- Reading text -

+++++

Wiring in the GPU engine stage

Module: backend/app/transcription/engine/stages.py (_GpuStage._run_diarization).

After assign_speakers(), while audio and native_embeddings are still in memory:

if native_embeddings and config is not None and config.boundary_acoustic_recheck_enabled:
from app.transcription.boundary_resolver import acoustic_recheck
words = [w for s in result["segments"] for w in s.get("words", []) or []
if "speaker" in w and "start" in w]
try:
acoustic_recheck(
words, native_embeddings,
lambda s, e: diarizer.embed_window(audio, s, e),
overlap_regions=overlap_info.get("regions"),
cosine_margin=config.boundary_acoustic_cosine_margin,
max_word_dur=config.boundary_acoustic_max_word_dur,
)
except Exception:
logger.exception("acoustic_recheck failed; keeping max-overlap labels")

The corrected labels then flow to the finalize_segments chokepoint in core.py, so the re-checked assignment drives segmentation.

Keeping the engine DB-free: EngineConfig injection

Module: backend/app/transcription/engine/config.py.

The engine stage must not perform database reads (it runs in GPU workers, and the multi-GPU split serializes config across processes). The three acoustic settings are therefore carried as plain fields on EngineConfig:

  • boundary_acoustic_recheck_enabled (bool, default False)
  • boundary_acoustic_cosine_margin (float, default 0.05)
  • boundary_acoustic_max_word_dur (float, default 1.0)

They are resolved once at job-build time by EngineConfig.from_db_with_env_fallback(db) (DB → env → default), and they round-trip through to_snapshot() / from_snapshot() so the split-pipeline stages reconstruct them from pinned values without re-reading the DB.

Configuration surface

All boundary settings are DB-backed SystemSettings and exposed through the admin API and UI. No .env variables are required — env is fallback-only.

  • API: backend/app/api/endpoints/engine_settings.pyGET "", POST "/update", DELETE "/{key}" (reset to env/default). Each value is returned with its source (db / env / default). The update model validates boundary_acoustic_cosine_margin ∈ [0, 1] and boundary_acoustic_max_word_dur ∈ [0.1, 5.0].

+++++

- Data block -
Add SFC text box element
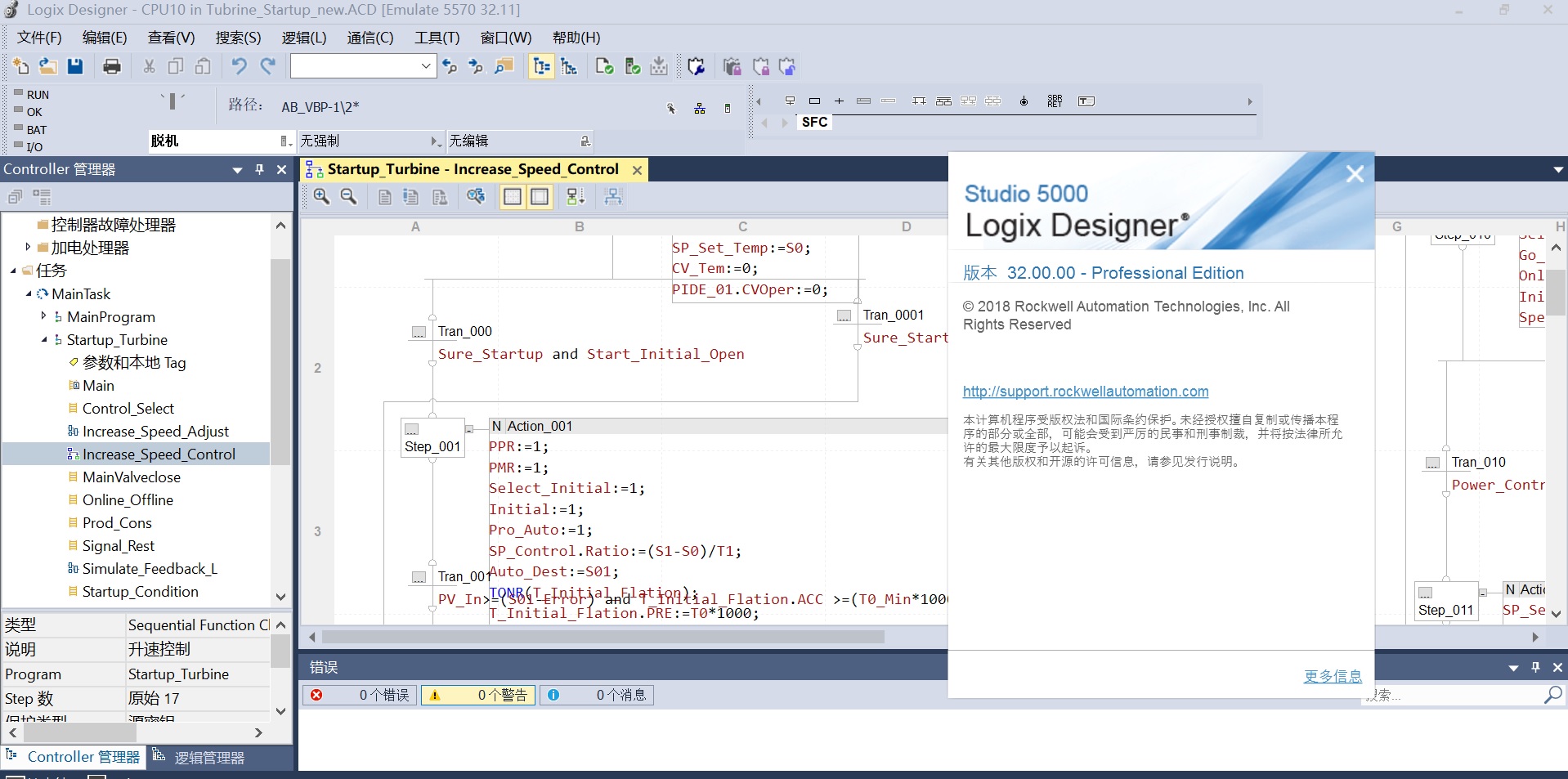Screen dimensions: 1568x779 point(1086,101)

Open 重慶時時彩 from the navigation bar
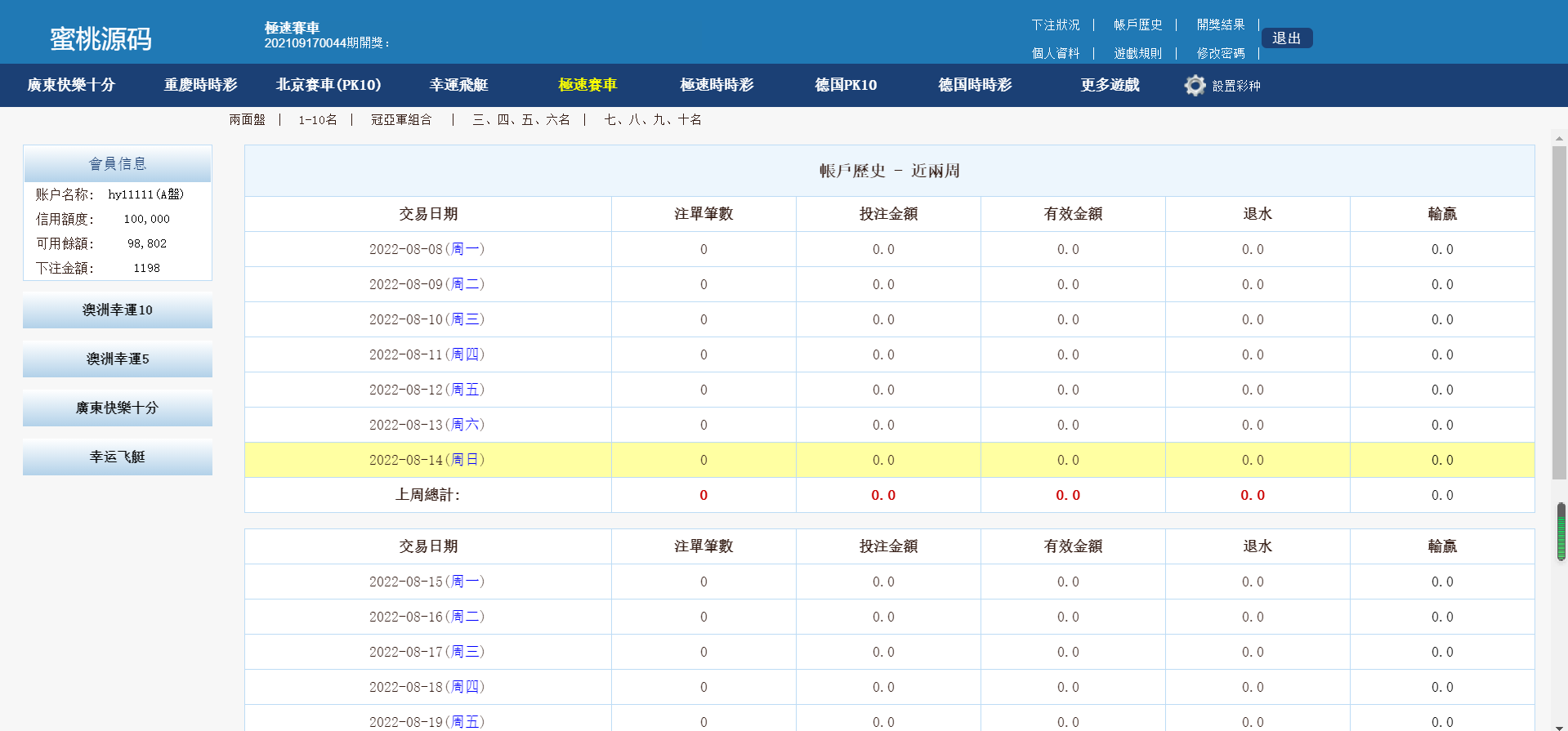click(x=200, y=85)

+++++

- Given problem 1 -
From the acoustic recheck write-up, output the passage between "The engine stage" and "env is fallback-only.", inclusive.
- Given problem 2 -
Continue the write-up on the GPU engine stage and its boundary settings from the point where it stops.

- Result 1 -
The engine stage must not perform database reads (it runs in GPU workers, and the multi-GPU split serializes config across processes). The three acoustic settings are therefore carried as plain fields on EngineConfig:

  • boundary_acoustic_recheck_enabled (bool, default False)
  • boundary_acoustic_cosine_margin (float, default 0.05)
  • boundary_acoustic_max_word_dur (float, default 1.0)

They are resolved once at job-build time by EngineConfig.from_db_with_env_fallback(db) (DB → env → default), and they round-trip through to_snapshot() / from_snapshot() so the split-pipeline stages reconstruct them from pinned values without re-reading the DB.

Configuration surface

All boundary settings are DB-backed SystemSettings and exposed through the admin API and UI. No .env variables are required — env is fallback-only.

- Result 2 -
  • UI: frontend/src/components/settings/EngineSettings.svelte — Settings → Engine Configuration. Toggles for smoothing and acoustic re-check, plus the cosine-margin and max-word-duration inputs.

The admin-facing keys (engine.boundary_smoothing_enabled, engine.boundary_acoustic_recheck_enabled, engine.boundary_acoustic_cosine_margin, engine.boundary_acoustic_max_word_dur) are the ones surfaced in the UI; the advanced smoother knobs (engine.boundary_max_island_words, etc.) are DB-overridable but not shown.

Metrics module

Module: backend/app/utils/diarization_metrics.py.

The headline metric is WSER (Word Speaker Error Rate). Because Whisper words and timings are held fixed across reference and hypothesis, every word has an identity, so WSER is exact, alignment-free, and collar-free — a 1–3 word bleed counts as exactly 1–3 word errors. Heavy/optional deps (pyannote.metrics, meeteval) are imported lazily so the module loads in fast unit tests.

Key functions:

  • wser(ref_words, hyp_words) — count- and duration-weighted WSER over a parallel word inventory, with the optimal hyp→ref label permutation (linear_sum_assignment).
  • count_bleed_islands(ref_seq, hyp_seq, max_island=3) — the direct bug signature: spurious wrong-speaker islands flanked by the same correct speaker. Plus island_histogram().
  • categorize_errors(...) — splits per-word errors into boundary (the smoother's target) vs interior / backchannel-absorption (the acoustic re-check's target).
  • der(...) — Diarization Error Rate via pyannote.metrics (cross-check).
  • cpwer(...) — concatenated min-permutation WER via meeteval (cross-check).
  • boundary_prf(...), speaker_count_match(...), and paired_bootstrap_wser(...) for a paired bootstrap CI on the pooled (OFF − ON) improvement (significant only if ci_low > 0).

Benchmark harness

Script: backend/scripts/benchmark_boundary.py.

Runs inside the backend container. The expensive GPU stage runs once per (file, model); its RawInferenceResult is cached to *.rawinfer.json, so re-runs are CPU-only. For each (file, model) it produces speaker-assigned segments via Engine.run_cpu_finalize, then evaluates finalize_segments with smoothing OFF vs ON, reporting WSER (headline), cpWER and DER (cross-checks), and a paired bootstrap over the pooled improvement.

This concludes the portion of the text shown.